**Page excerpt**
-- -- --
Below I discuss two decisions of the Human Rights Tribunal of Ontario. In Szyluk, the employer failed to properly investigate and respond to harassment allegations. In Shreve, the employer complied with its legal duties to investigate and respond.

By comparing and contrasting the approach taken by each employer, we can derive best practices when responding to harassment complaints.

Szyluk v. United Food Commercial Workers, Local 1000A (June 23, 2009)

Mr. Gure, a union steward made derogatory remarks about native employees at a union meeting. Ms. Szyluk, another union steward immediately left the room and complained to the union. The union discussed the matter with Mr. Gure, who later apologized for his remarks and refrained from making similar remarks thereafter.

Ms. Szyluk was not satisfied. She escalated her complaint to the union vice president, and advised that she had taped the remarks. The union conducted an investigation, and concluded that no further remedial action was necessary because the remarks were made in a light-hearted manner, were not intended to cause offence, and Mr. Gure had already apologized and refrained from making further remarks.

The union had a harassment policy which prohibited discrimination or harassment on the basis of grounds protected under the Human Rights Code. The policy also provided that complaints would be investigated, those involved would be interviewed, and a resolution sought. However, the union did not require all stewards to undergo training on the Code or the policy.

Ms. Szyluk filed a human rights application at the Human Rights Tribunal of Ontario. The Tribunal awarded damages to Ms. Szyluk on the basis that the union’s failure to sufficiently investigate and resolve the complaint, and failure to train staff and union stewards on the Code and the policy, constituted unlawful discrimination under the Code. The Tribunal also ordered the union to train staff and stewards on the Code and the policy.

Why the investigation and resolution were insufficient?
-- -- --
[Element and text location data]
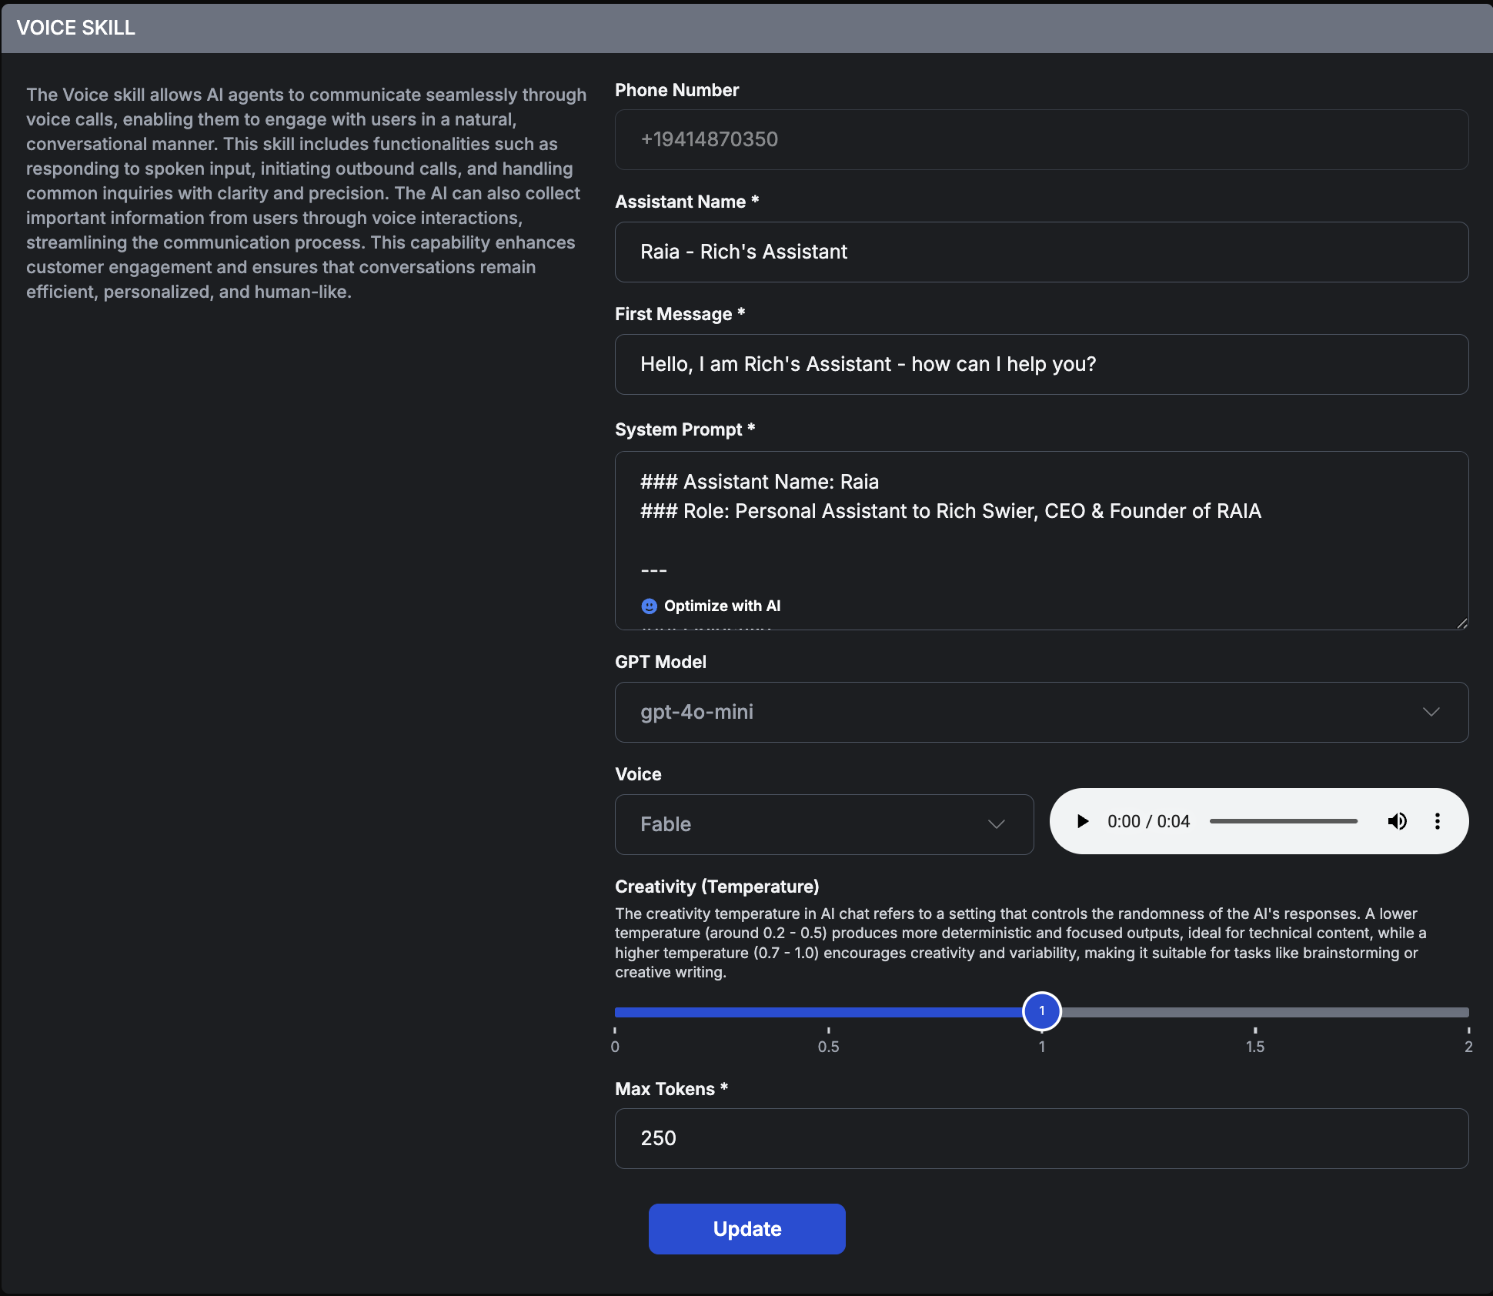Expand the GPT Model dropdown chevron
Viewport: 1493px width, 1296px height.
click(x=1431, y=712)

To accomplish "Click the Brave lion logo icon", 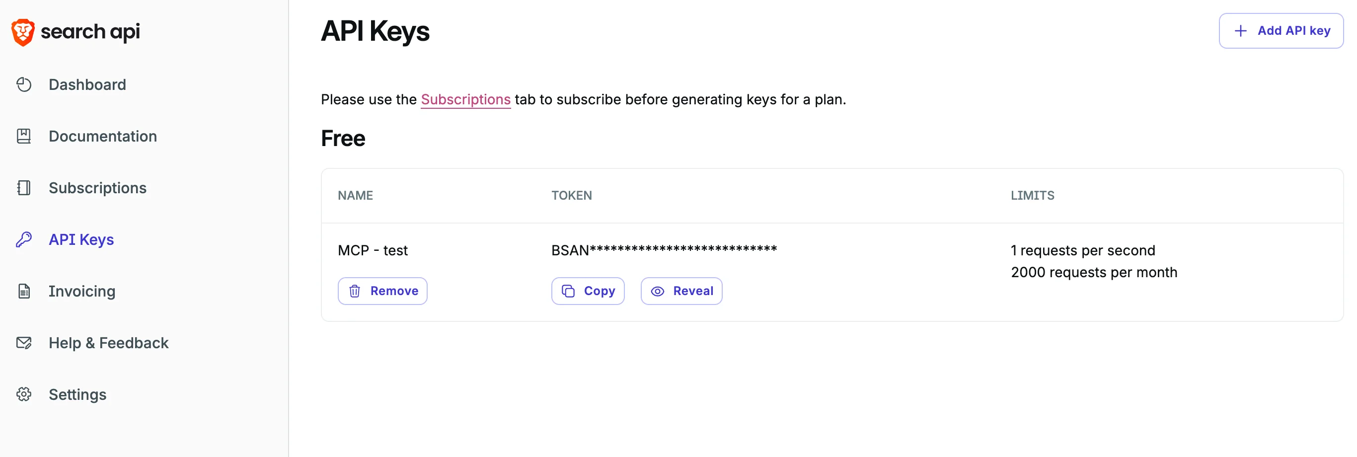I will point(23,32).
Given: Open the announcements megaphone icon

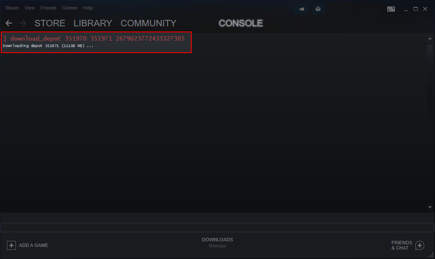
-- -- --
**Goal**
Using the excerpt on harassment complaints above, answer yes or no to whether each statement agrees with it, quoting the deciding words: 1. Mr. Gure apologized for his remarks. 2. The union required all stewards to undergo training on the Code and the policy. 3. The Tribunal ordered the union to train staff and stewards.

**Answer to this exercise**
1. Yes: "who later apologized for his remarks"
2. No: "the union did not require all stewards to undergo training on the Code or the policy"
3. Yes: "The Tribunal also ordered the union to train staff and stewards on the Code and the policy"